##### Given records #####

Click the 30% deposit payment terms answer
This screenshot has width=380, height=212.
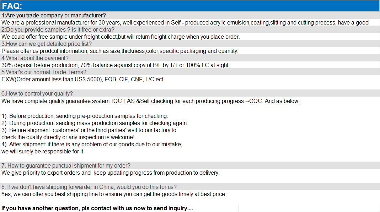coord(116,65)
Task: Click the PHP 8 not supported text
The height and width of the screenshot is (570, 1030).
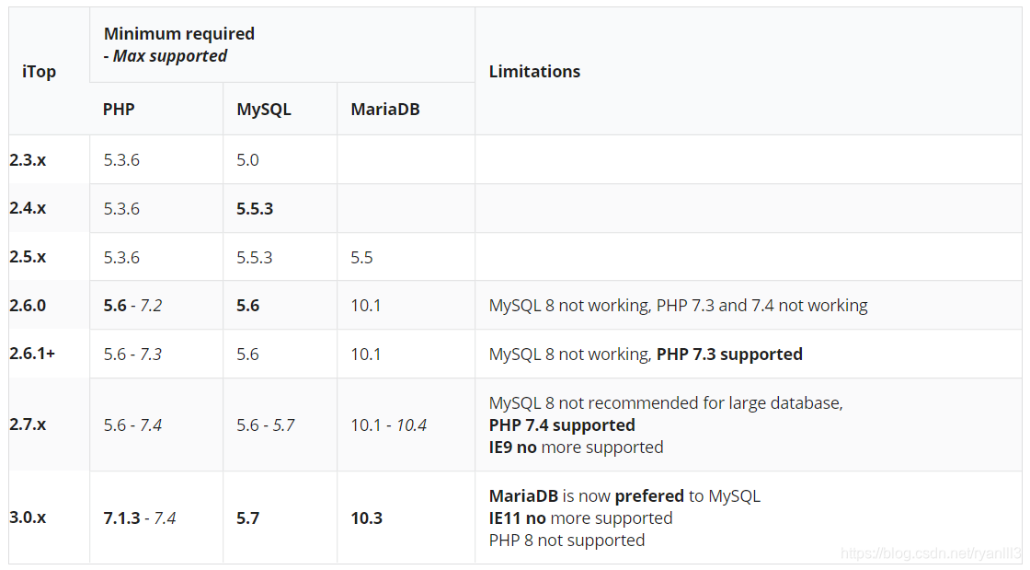Action: point(567,540)
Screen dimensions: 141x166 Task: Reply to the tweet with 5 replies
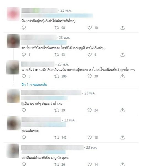(x=24, y=76)
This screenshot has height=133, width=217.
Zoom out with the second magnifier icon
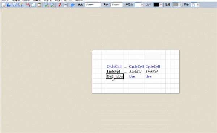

#####

> [Description of the task]
Your answer must be every line from the entries that contains the string "Click", copied as it stands.

> [Answer space]
Click the 30% deposit payment terms answer
Task: Click the PHP 8 not supported text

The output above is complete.